[Exercise] Report every line of the listing below that contains the word "icon", treating case as significant.

[Records for this exercise]
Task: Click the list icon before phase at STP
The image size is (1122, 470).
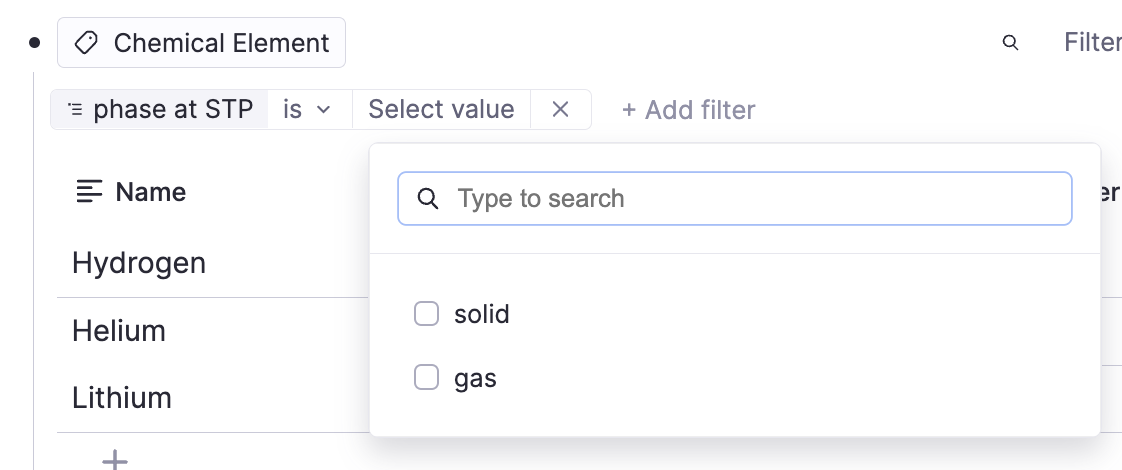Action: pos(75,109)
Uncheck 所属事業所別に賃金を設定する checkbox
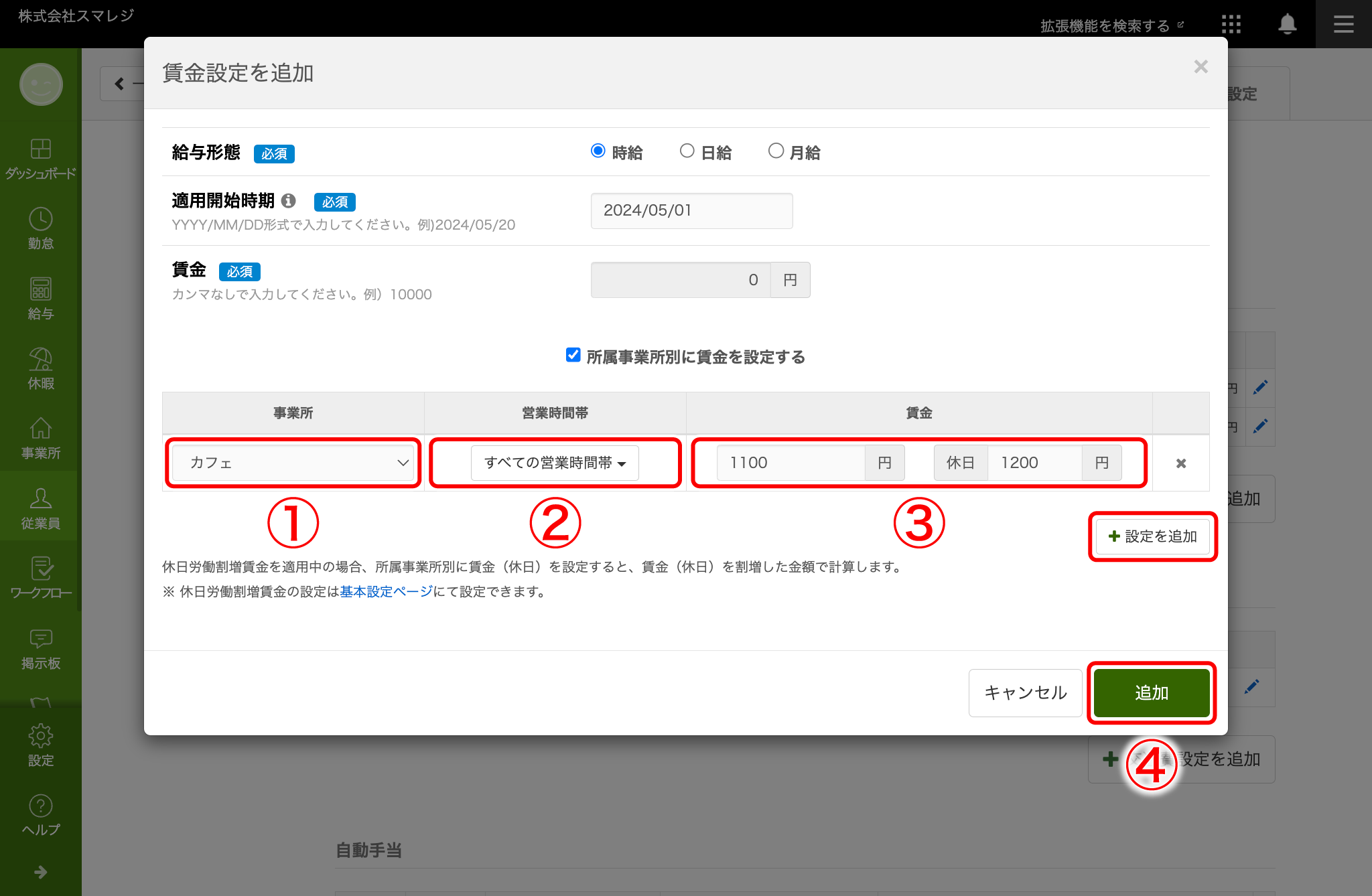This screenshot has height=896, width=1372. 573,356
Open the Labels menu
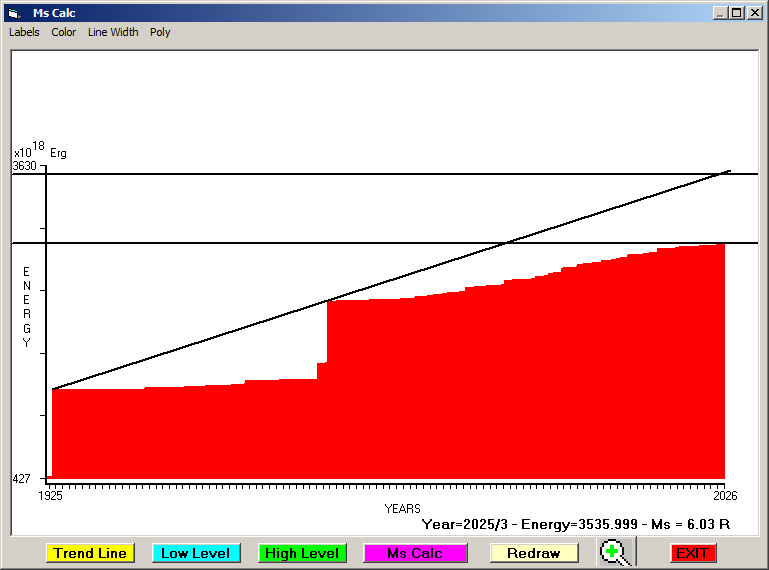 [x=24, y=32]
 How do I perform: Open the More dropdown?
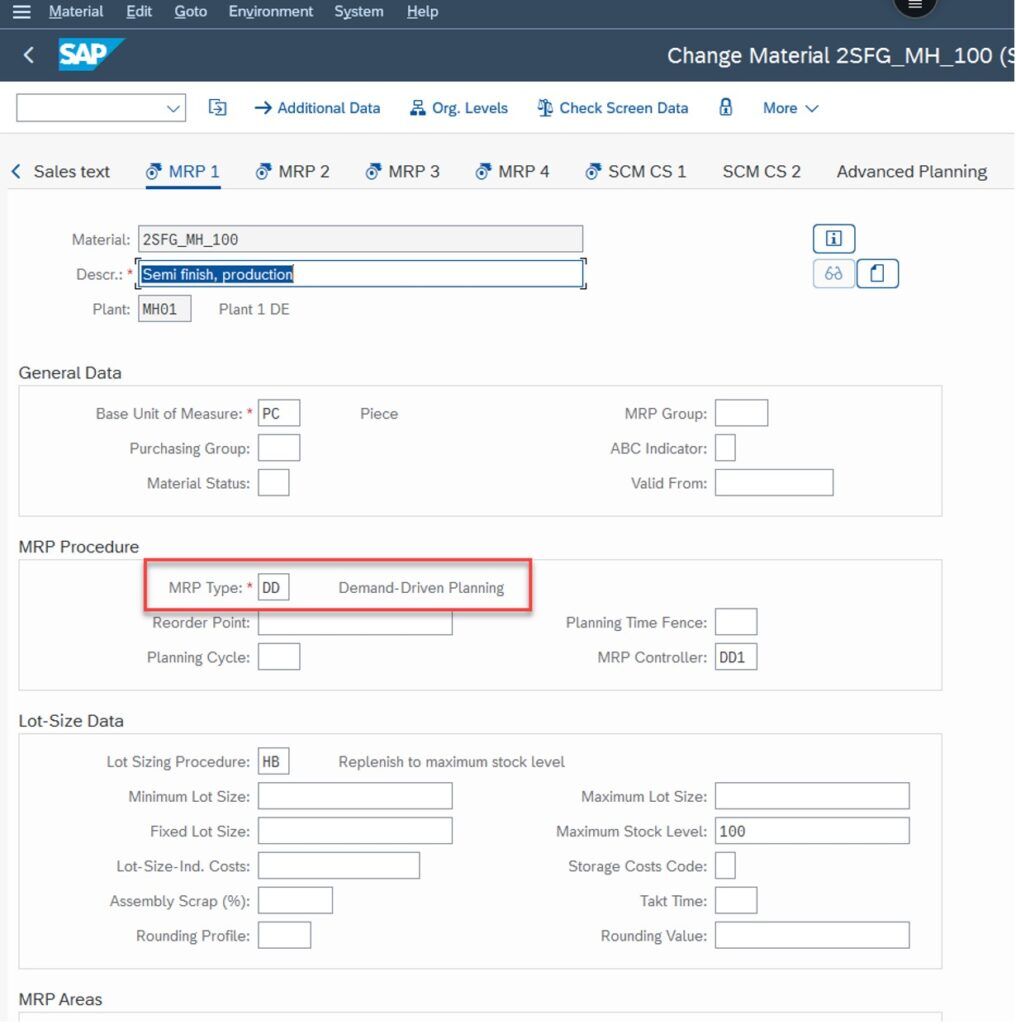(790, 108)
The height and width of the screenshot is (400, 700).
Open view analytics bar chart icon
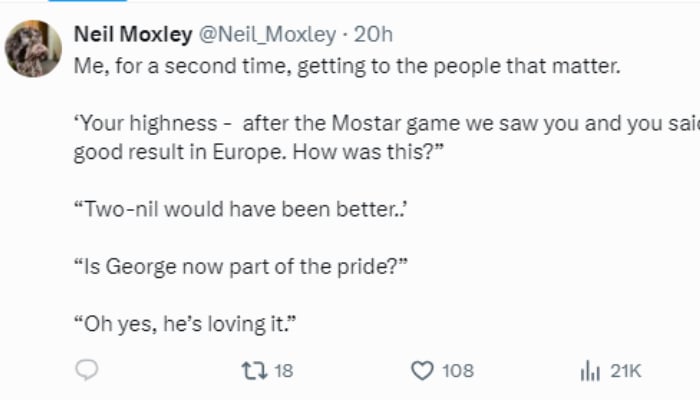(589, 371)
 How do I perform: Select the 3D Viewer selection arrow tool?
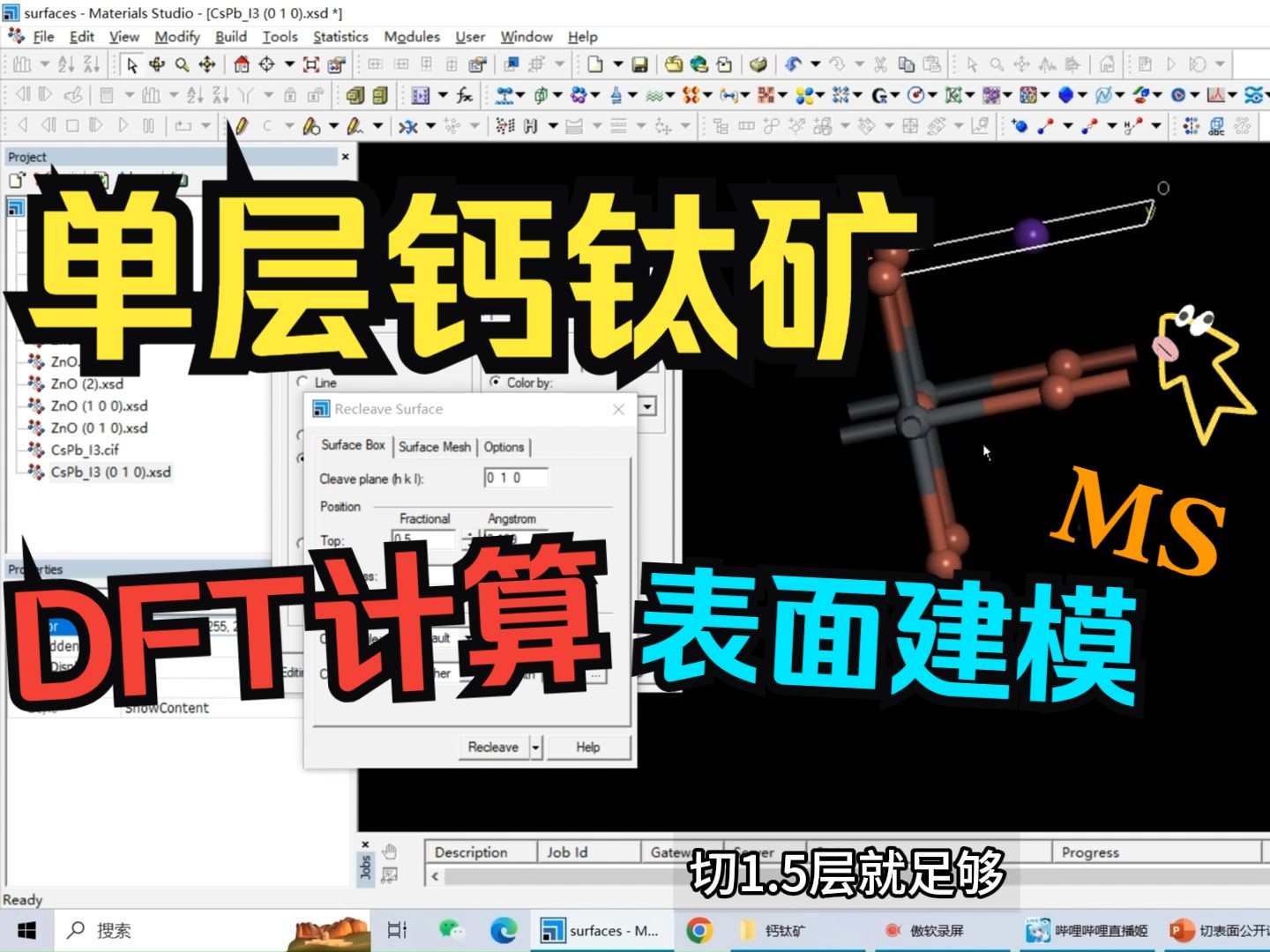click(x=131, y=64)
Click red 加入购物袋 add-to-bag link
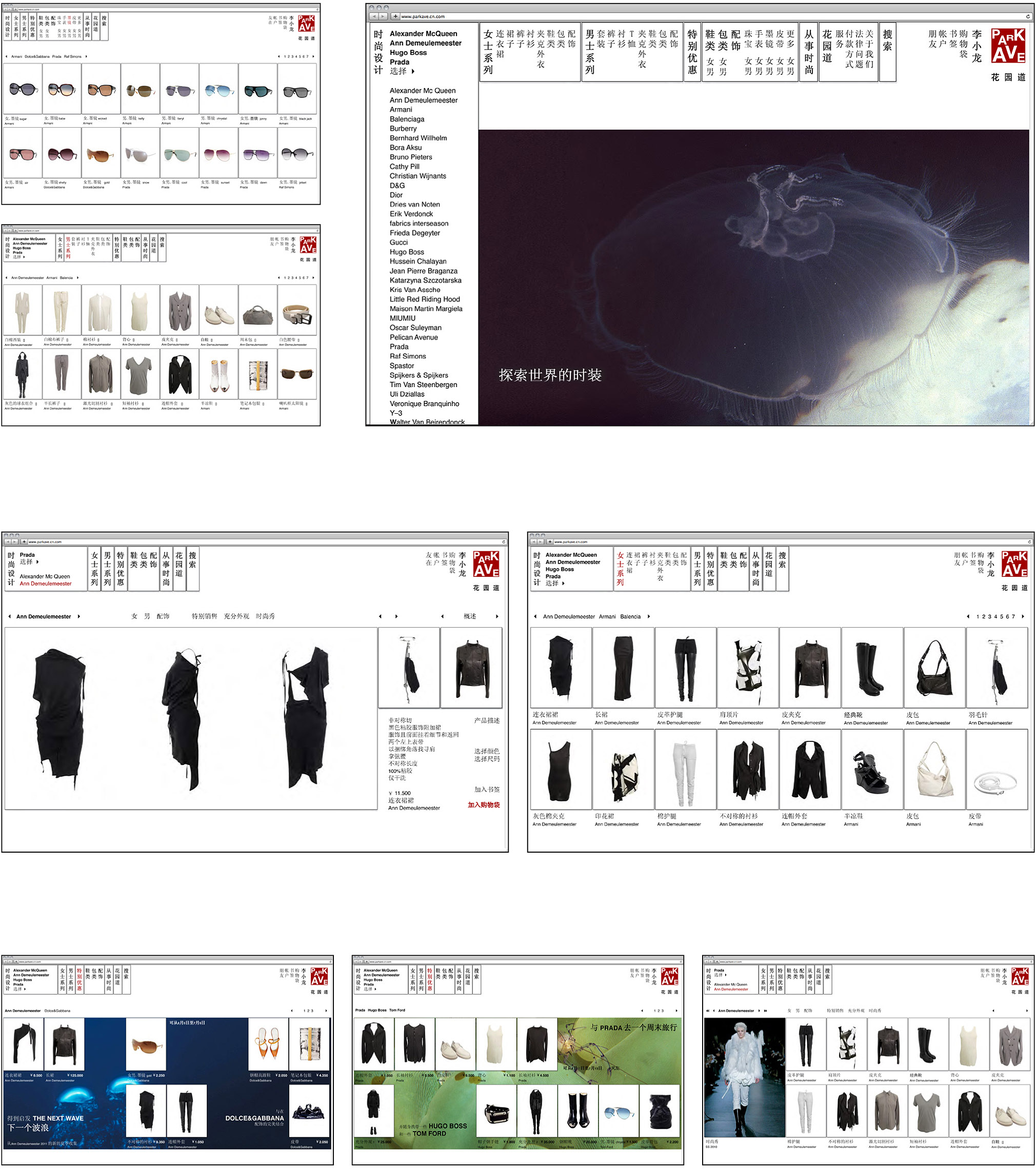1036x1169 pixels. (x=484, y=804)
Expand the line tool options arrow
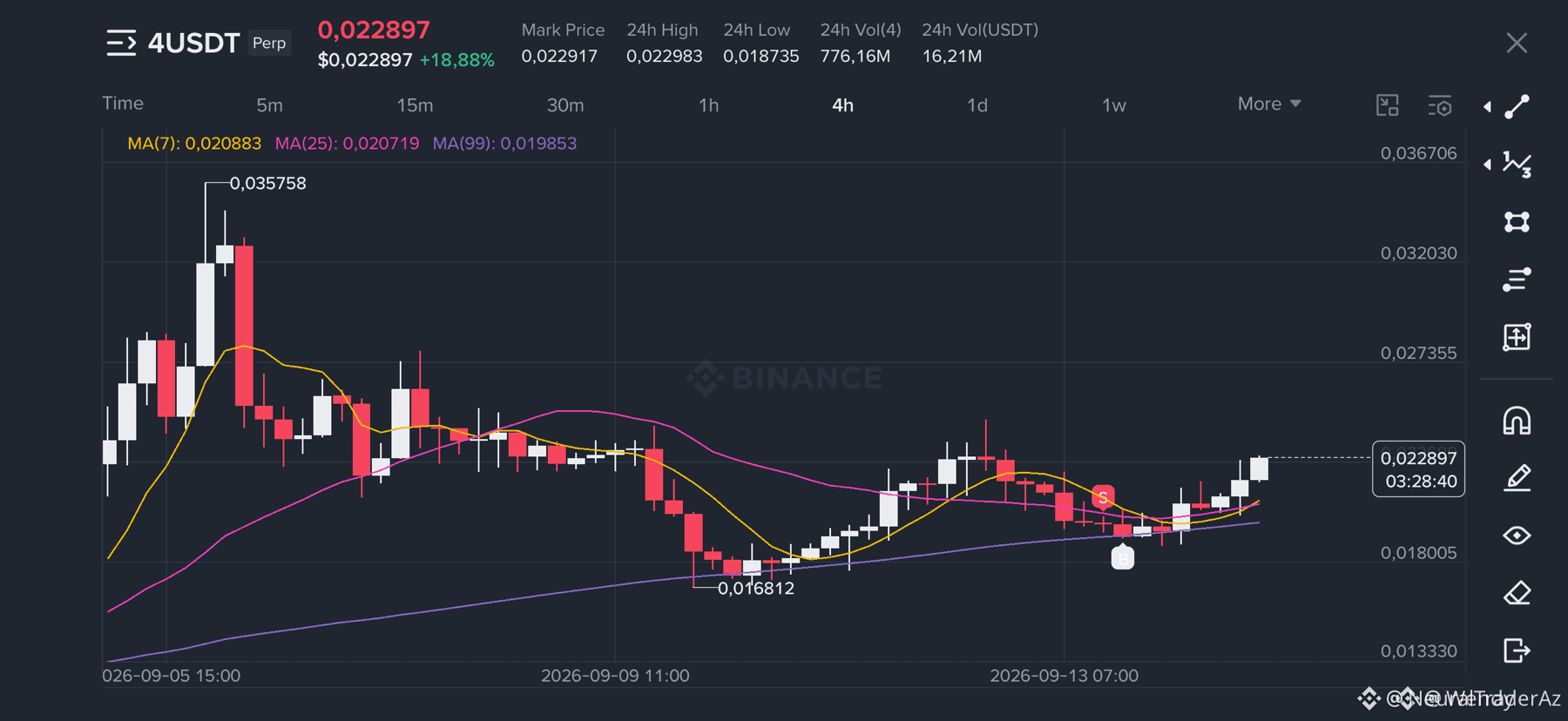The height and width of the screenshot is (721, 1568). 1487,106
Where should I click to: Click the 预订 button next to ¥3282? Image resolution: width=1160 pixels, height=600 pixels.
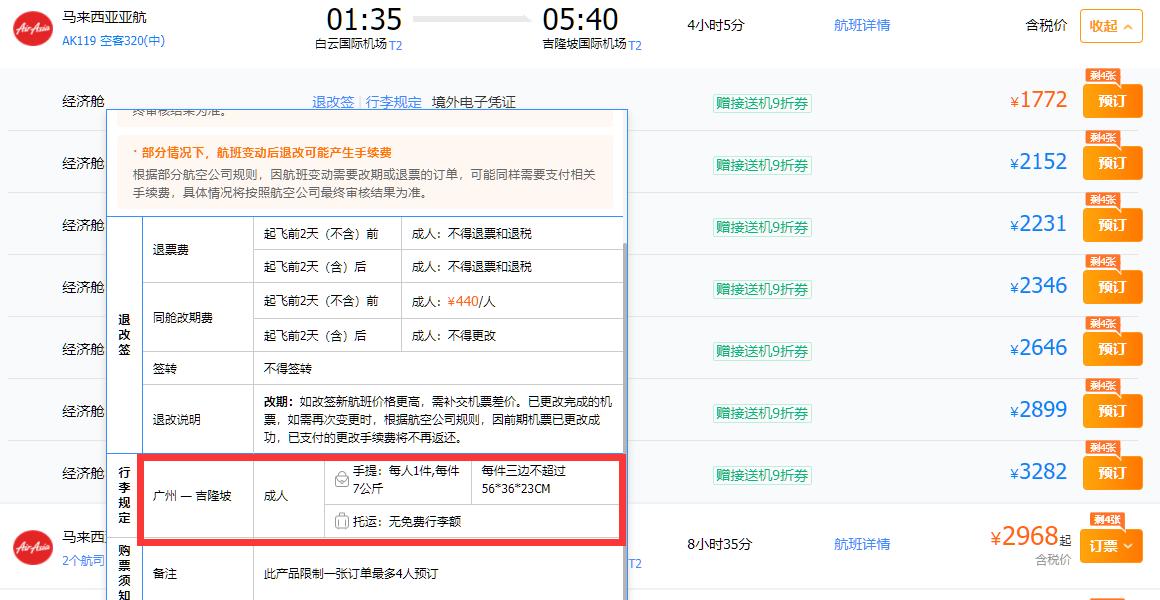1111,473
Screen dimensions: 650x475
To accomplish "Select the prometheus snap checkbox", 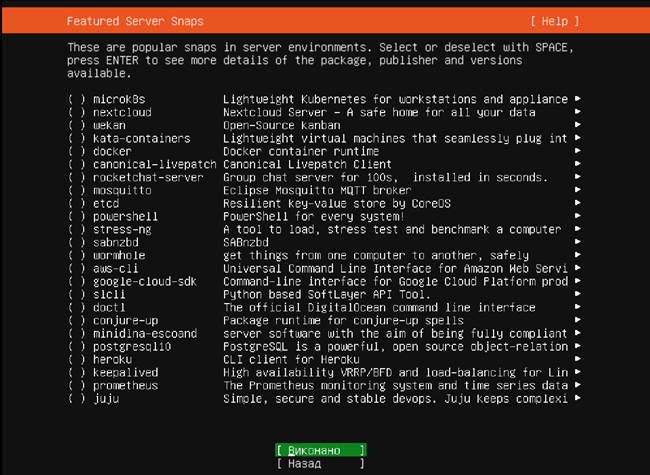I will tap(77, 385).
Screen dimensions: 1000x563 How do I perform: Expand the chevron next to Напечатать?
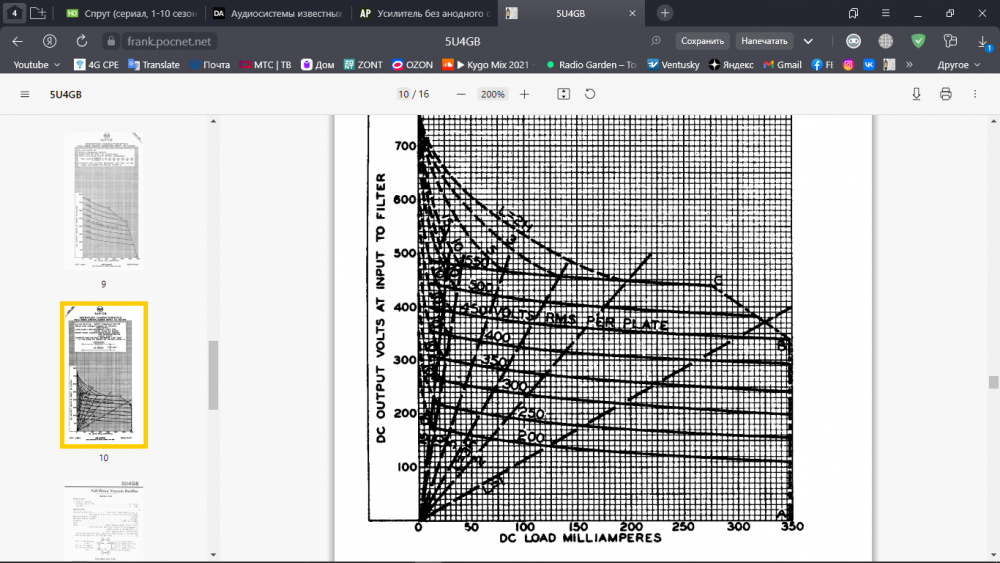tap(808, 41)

[Answer for this exercise]
Task: Click the list icon before phase at STP
Open view analytics bar chart icon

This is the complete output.